Intel’s Profit Forecast Misses Estimates Amid PC Slump
Intel Corp. (INTC), the world’s largest semiconductor maker, forecast fourth-quarter profit margins that missed analysts’ estimates as a slump in demand for personal computers eroded profitability.
Gross margin, the only profit yardstick Intel forecasts, will be about 57 percent, the Santa Clara, California-based company said in a statement. That’s less than the 61.4 percent average estimate, according to data compiled by Bloomberg. Revenue in the current period will be $13.1 billion to $14.1 billion, compared with an average projection of $13.7 billion.
Intel’s profit is being crimped by expenses to slow factory output and combat rising stockpiles of unsold chips. Corporate customers are showing “caution” in placing orders and consumers in developed markets are cutting back on purchases of personal computers, Chief Financial Officer Stacy Smith said in a statement. Amid an economic slump, the PC market will suffer its first annual decline in more than a decade.
“Intel’s outlook confirms fears that the PC slowdown is likely to continue,” said Bill Kreher, an analyst at Edward Jones & Co. “The gross margin is well below our view.”
Shares declined 3.4 percent in late trading, after gaining 2.9 percent to $22.35 at the close in New York. The stock has declined 7.8 percent this year.

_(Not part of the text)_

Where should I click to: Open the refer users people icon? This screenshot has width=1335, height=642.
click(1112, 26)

Third-quarter net income was $2.97 billion, or 58 cents a share, compared with $3.47 billion, or 65 cents, a year earlier. Sales fell to $13.5 billion. Analysts had projected profit of 49 cents a share on sales of $13.2 billion.

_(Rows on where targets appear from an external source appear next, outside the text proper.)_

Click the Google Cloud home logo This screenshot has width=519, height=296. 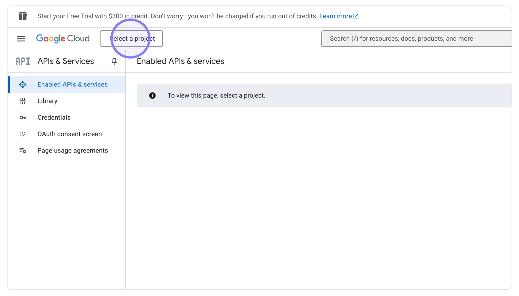(63, 38)
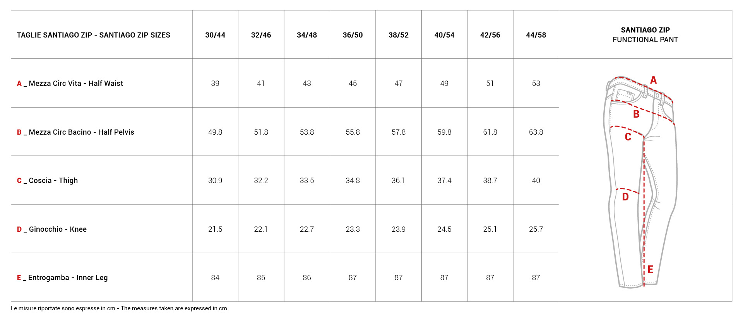
Task: Click the red letter C on the pants diagram
Action: (x=628, y=137)
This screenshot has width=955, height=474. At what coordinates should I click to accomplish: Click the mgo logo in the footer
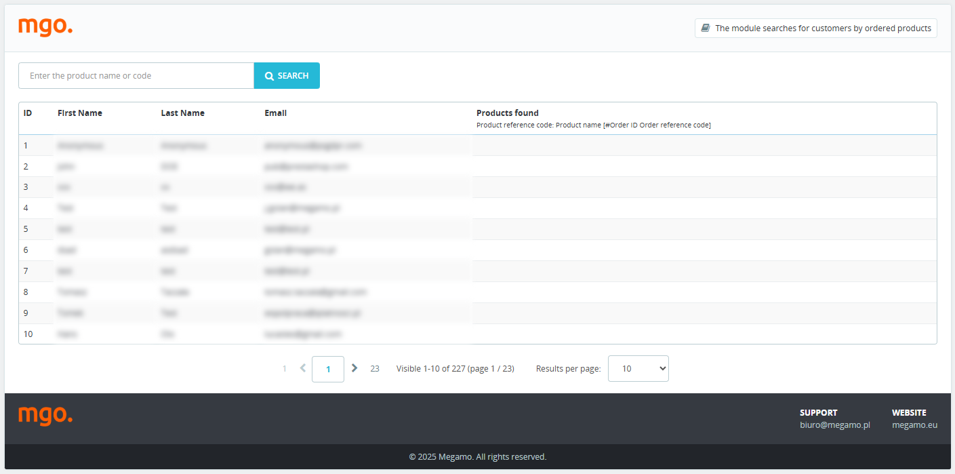point(45,416)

Gross margin, the percentage of sales left after deducting production costs, was 63.3 percent, more than the 62 percent estimate. As customers curbed orders, inventory rose to $5.32 billion, from $4.9 billion in the previous quarter, Intel said.
“The question is how long will it take for them to burn off inventory,” said Patrick Wang, a New York-based analyst at Evercore Partners Inc. (EVR)
Intel’s announcement kicks off two weeks of earnings reports from the largest U.S. technology companies. Because its chips power more than 80 percent of the world’s PCs, investors view Intel’s earnings as a broad indicator of demand for desktop, server and laptop computers.
The total PC market will contract by 1.2 percent to 348.7 million units this year, according to IHS iSuppli. That’s the first annual decline since 2001, the market research said earlier this month.
Consumers in China, who mainly buy laptops, have joined their counterparts in the U.S. and Western Europe in holding off on computer purchases, Intel Chief Executive Officer Paul Otellini said. That, and a corporate market that’s gone “relatively flat,” means the PC market growing at less than half its normal pace at this time of year, he said.
Intel’s data center group, whose sales of server chips to customers such as Google Inc. and Facebook Inc. had offset weakening laptop and desktop demand, ended its run of growth. The unit’s revenue fell 5.4 percent to $2.65 billion in the third quarter from the preceding three months as companies cut back on spending.
The PC industry is relying on the release this month of a new version of Microsoft Corp.’s flagship Windows operating system -- including a version that works on tablets -- to help it combat Apple Inc., maker of the iPad.
Otellini said it’s too soon to say how much of the slump is due to the economy, a pause in buying ahead of the debut of Windows 8 or consumers opting for tablets and phones rather than PCs. All three trends hurt performance last quarter, he said.
Advanced Micro Devices Inc. (AMD), the second-largest maker of processors for PCs, last week slashed its third-quarter sales forecast, citing weak demand across all product lines in a challenging economic environment. AMD plans to cut as much as 20 percent of its workforce, a person familiar with the matter said last week.
Even if the economy improves and demand rebounds, Intel risks being left out, because it hasn’t yet convinced phone and tablet makers that they need its chips, said Cody Acree, an analyst at Williams Financial Group in Dallas.
“The problem is in the intermediate and longer term,” Acree said. “Intel runs the risk of having so much invested in the current paradigm that they miss the next.”